南宫瑞没坐,费士清也不敢坐。他堆上笑脸对那老头抱拳道:“下官冒昧带了位朋友来拜见柳爷,这位就是咱们扬州大名鼎鼎的南宫世家宗主南宫瑞。”
老头不置可否地“唔”了一声,头也不抬继续抽着他的旱烟。南宫瑞见状心中暗怒,不过现在是有求于人,他只好憋住没有发作。那老头抽完一锅旱烟后,心满意足地长长吁了口气,才收起烟杆对南宫瑞点点头,说道:“原来是南宫宗主啊,幸会、幸会!”
南宫瑞活了五十多年,从未被人如此怠慢过,心中恼怒已极。他有心教训一下这个目中无人的老家伙,假意抱拳为礼,脚下却偷偷踢向竹椅的一条腿,想让这老头出个洋相,又不想伤了他,耽误为自己办事。
竹椅的一条腿应声而断,但那老头却没有从椅子上摔下来。只剩三条腿的竹椅依旧稳稳立在原地,连晃都没晃一下。南宫瑞心中暗惊,细细打量这糟老头子,只见他须发虽有些花白,脸上的皱纹也深如沟壑,骨节粗大的手就像是贩夫走卒的一般粗糙,灰扑扑的衣衫甚至有些破烂,实在不像是一个功成名就的神捕。
老头像是不知道一条椅腿已断,若无其事地揉着自己的腿叹息:“我这老寒腿又在隐隐作痛,看来今晚是要下雨了。费大人公务繁忙,怎么有时间来看望我这个糟老头子?”

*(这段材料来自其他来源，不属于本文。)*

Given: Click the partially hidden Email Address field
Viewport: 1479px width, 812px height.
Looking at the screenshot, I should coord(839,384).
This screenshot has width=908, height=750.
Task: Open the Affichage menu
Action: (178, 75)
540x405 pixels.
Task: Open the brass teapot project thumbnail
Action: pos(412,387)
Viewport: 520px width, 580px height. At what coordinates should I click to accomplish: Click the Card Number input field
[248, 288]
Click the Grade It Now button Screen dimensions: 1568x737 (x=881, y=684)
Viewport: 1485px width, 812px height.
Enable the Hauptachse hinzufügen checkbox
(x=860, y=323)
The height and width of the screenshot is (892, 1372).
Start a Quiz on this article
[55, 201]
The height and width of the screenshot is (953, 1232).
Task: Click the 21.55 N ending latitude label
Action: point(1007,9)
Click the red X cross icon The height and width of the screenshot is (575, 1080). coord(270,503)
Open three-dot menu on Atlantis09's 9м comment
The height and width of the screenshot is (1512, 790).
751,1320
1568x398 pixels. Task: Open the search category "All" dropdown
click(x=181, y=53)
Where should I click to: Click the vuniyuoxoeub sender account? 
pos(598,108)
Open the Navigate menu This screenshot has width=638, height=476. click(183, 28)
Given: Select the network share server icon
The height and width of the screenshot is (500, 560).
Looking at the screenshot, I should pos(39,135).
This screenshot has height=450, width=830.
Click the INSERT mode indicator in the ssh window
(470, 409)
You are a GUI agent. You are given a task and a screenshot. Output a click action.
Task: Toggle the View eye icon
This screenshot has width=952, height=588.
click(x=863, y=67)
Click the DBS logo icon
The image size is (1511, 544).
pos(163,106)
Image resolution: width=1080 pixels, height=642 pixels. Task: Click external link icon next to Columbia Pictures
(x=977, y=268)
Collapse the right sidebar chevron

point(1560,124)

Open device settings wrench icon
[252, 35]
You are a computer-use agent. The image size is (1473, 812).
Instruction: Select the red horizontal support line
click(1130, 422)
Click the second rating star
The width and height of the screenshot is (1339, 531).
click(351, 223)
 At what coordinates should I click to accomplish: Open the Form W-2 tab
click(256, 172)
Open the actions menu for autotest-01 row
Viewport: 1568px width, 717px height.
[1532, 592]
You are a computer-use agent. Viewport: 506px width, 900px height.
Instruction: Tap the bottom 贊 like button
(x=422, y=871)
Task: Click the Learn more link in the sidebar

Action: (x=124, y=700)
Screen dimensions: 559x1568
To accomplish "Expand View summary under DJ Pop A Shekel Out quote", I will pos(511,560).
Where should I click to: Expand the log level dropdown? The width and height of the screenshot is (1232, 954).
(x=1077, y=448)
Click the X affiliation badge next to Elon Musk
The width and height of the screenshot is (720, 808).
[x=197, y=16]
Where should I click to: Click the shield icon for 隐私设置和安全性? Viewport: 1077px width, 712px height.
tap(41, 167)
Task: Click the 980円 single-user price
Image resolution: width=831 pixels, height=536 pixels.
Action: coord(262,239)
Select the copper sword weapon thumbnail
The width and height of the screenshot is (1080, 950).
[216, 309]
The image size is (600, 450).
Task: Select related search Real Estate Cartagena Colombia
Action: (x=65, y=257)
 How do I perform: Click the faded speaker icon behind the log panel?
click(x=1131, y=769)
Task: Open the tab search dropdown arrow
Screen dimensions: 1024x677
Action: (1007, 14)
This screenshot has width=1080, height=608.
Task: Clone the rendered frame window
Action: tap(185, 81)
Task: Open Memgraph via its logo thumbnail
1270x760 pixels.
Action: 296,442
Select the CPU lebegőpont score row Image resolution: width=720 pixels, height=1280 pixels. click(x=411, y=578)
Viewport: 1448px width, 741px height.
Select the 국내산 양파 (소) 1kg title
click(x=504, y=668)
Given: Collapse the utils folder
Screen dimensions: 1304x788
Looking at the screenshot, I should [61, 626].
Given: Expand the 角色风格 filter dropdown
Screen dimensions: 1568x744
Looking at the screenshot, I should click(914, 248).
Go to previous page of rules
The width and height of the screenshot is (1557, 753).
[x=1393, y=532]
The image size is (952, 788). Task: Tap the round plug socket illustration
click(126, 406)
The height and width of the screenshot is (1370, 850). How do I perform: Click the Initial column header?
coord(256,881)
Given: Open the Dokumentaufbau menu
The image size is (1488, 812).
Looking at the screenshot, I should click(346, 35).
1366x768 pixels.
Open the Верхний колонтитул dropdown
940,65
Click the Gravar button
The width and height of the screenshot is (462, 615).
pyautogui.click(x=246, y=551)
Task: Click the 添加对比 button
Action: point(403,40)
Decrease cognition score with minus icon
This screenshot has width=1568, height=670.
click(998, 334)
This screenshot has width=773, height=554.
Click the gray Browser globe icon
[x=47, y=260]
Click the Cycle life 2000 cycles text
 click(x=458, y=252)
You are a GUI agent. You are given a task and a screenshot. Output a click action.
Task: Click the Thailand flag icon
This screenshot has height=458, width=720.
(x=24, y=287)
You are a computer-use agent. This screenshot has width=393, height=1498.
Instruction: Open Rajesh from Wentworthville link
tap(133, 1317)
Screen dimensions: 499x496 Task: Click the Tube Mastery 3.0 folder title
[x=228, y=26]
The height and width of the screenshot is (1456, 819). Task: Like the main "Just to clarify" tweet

费士清忙陪笑道:“今日下官遇到一件为难的案子,所以特来向柳爷求教。”
“什么案子?”老头淡然问。
费士清忙道:“昨晚有个女飞贼,持凶器闯入南宫家的潇湘别院行窃,被南宫公子发现之后,挥刀伤了公子。下官早已关闭城门,但咱们找遍了整个扬州城,却没能找到那女飞贼的下落。”
“这等小案,原是你扬州捕快分内之事,老夫没兴趣过问。”柳公权一脸漠然。
费士清还要开口相求,南宫瑞已忍不住冷笑道:“费大人不用再求一个行将就木的过气名捕,想咱们那么多人都找不到那女飞贼,他一个人地生疏的外乡人,又如何能找得到?你这不是要砸人家‘天下第一神捕’的招牌吗?”
柳公权鼻孔里一声轻嗤:“一万个笨蛋加在一起,也还是笨蛋,人多又有什么用?你还别激老夫,老夫倒是想见见这个让堂堂南宫世家灰头土脸的女人。”说着他从竹椅上一跃而起,“走!带老夫去那女人最后消失的地方!”
在他起身后,竹椅才缓缓倾倒。
负手立在拐子巷外的十字路口,柳公权像狐狸般 起双眼,想象自己就是那个女子,深更半夜会逃到哪里去。路上南宫瑞已经给他讲过事情的经过,虽然有所隐瞒,但柳公权也猜到了十之八、九,这有助于他抓到逃犯。
在十字街口驻足良久,柳公权又慢慢回到拐子巷,指着南宫家的潇湘别院问:“这里搜过没有?”
南宫瑞一怔:“没有,是咱们自己的家,所以没搜查过,早上有丫耸仆佣来打扫了。难道那女人还敢回到这里不成?”